_Task details_: Skipping the images, transcribe each record below as it is.
=== Data to use ===
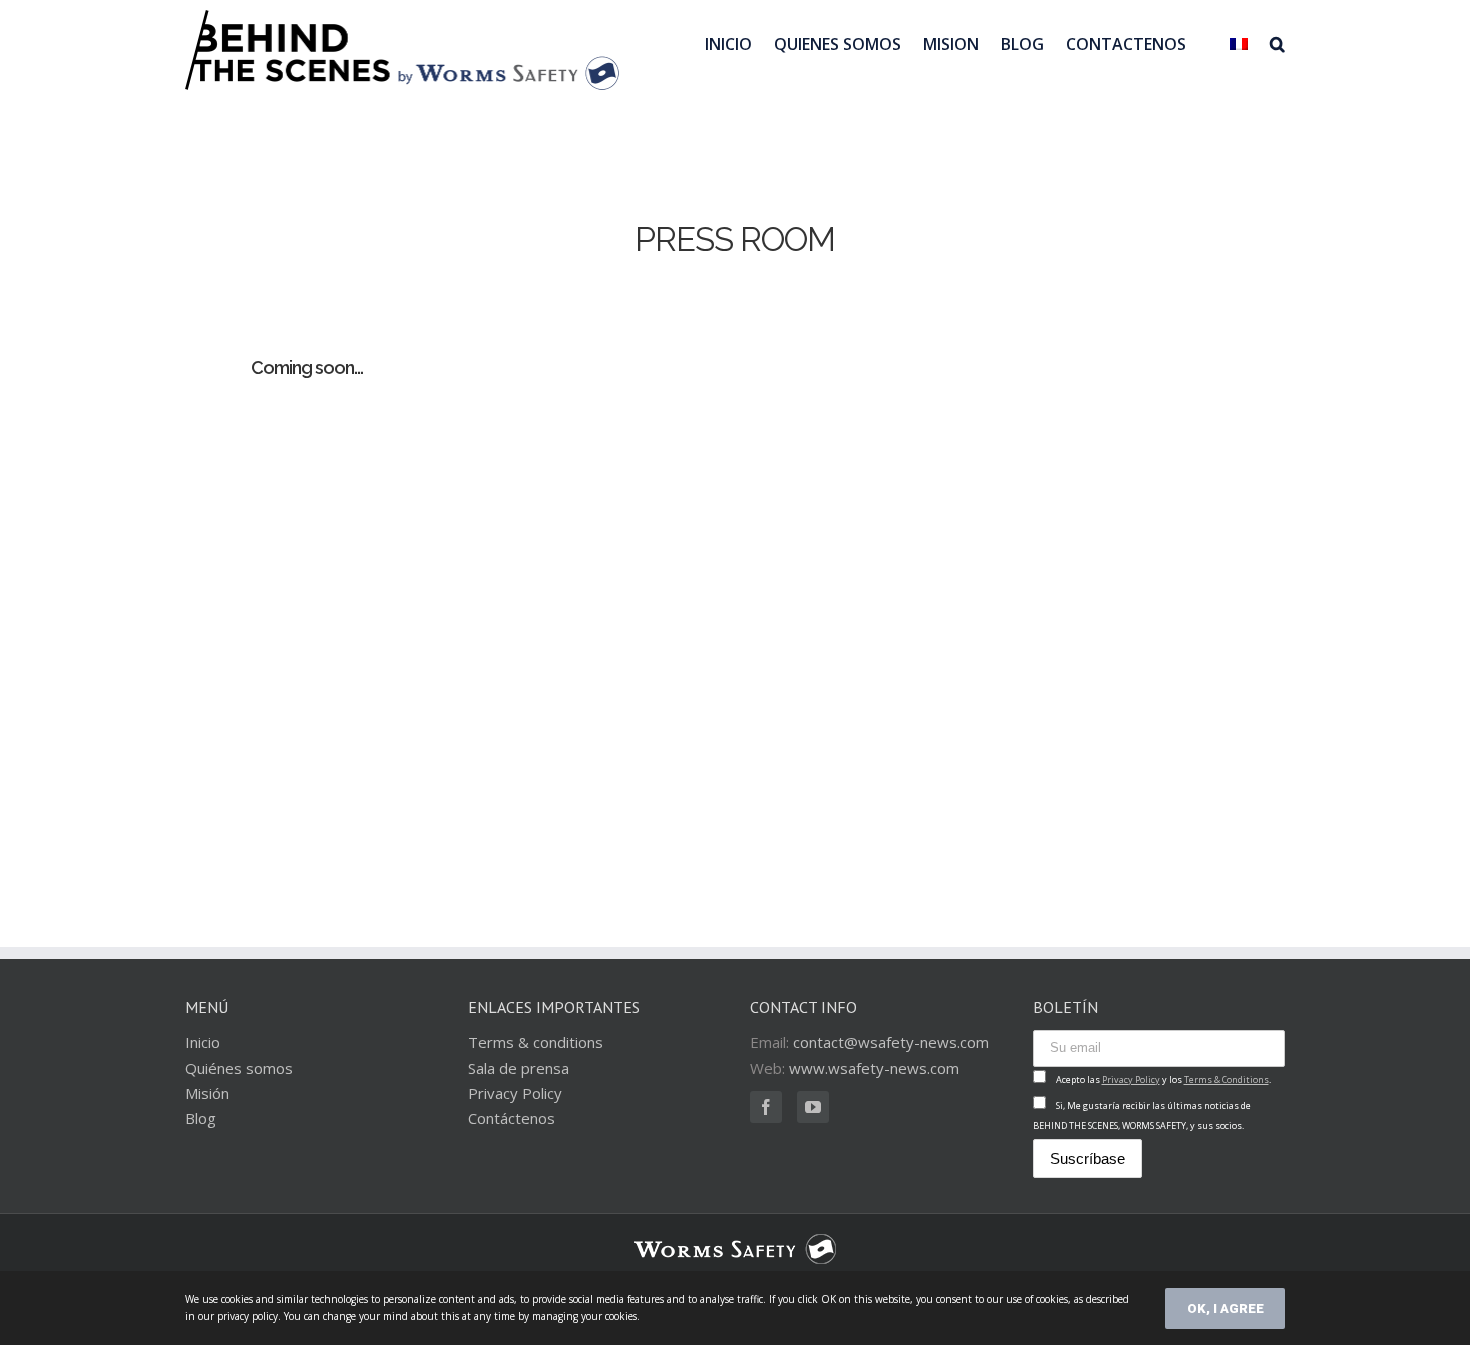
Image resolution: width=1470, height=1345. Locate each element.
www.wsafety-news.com (874, 1068)
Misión (207, 1093)
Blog (200, 1118)
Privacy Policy (515, 1093)
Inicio (202, 1042)
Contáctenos (511, 1118)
===
_Task result_:
Image resolution: width=1470, height=1345. Locate each element.
www.wsafety-news.com (874, 1068)
Misión (207, 1093)
Blog (200, 1118)
Privacy Policy (515, 1093)
Inicio (202, 1042)
Contáctenos (511, 1118)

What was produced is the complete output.